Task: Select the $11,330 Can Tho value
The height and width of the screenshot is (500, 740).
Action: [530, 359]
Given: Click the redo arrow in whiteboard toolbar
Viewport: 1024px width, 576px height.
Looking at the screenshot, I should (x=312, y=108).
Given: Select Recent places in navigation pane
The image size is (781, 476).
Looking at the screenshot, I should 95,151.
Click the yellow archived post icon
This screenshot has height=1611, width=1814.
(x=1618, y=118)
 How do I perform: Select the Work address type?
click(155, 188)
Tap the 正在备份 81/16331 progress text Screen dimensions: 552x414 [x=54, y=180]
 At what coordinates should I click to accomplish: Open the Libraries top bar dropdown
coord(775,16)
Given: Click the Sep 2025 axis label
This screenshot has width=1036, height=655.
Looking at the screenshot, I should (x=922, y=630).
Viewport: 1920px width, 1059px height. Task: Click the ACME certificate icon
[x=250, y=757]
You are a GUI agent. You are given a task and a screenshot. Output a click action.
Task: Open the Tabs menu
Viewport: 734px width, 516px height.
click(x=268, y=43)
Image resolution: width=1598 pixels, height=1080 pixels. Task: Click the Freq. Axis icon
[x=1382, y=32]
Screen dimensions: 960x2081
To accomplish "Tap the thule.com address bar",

********************

Reproduce the listing word for word from its first line up to and including the line with "Given: Select Recent". Give no other lines.

**FINAL ANSWER**
Task: Select the $11,330 Can Tho value
The height and width of the screenshot is (500, 740).
Action: [530, 359]
Given: Click the redo arrow in whiteboard toolbar
Viewport: 1024px width, 576px height.
Looking at the screenshot, I should (x=312, y=108).
Given: Select Recent places in navigation pane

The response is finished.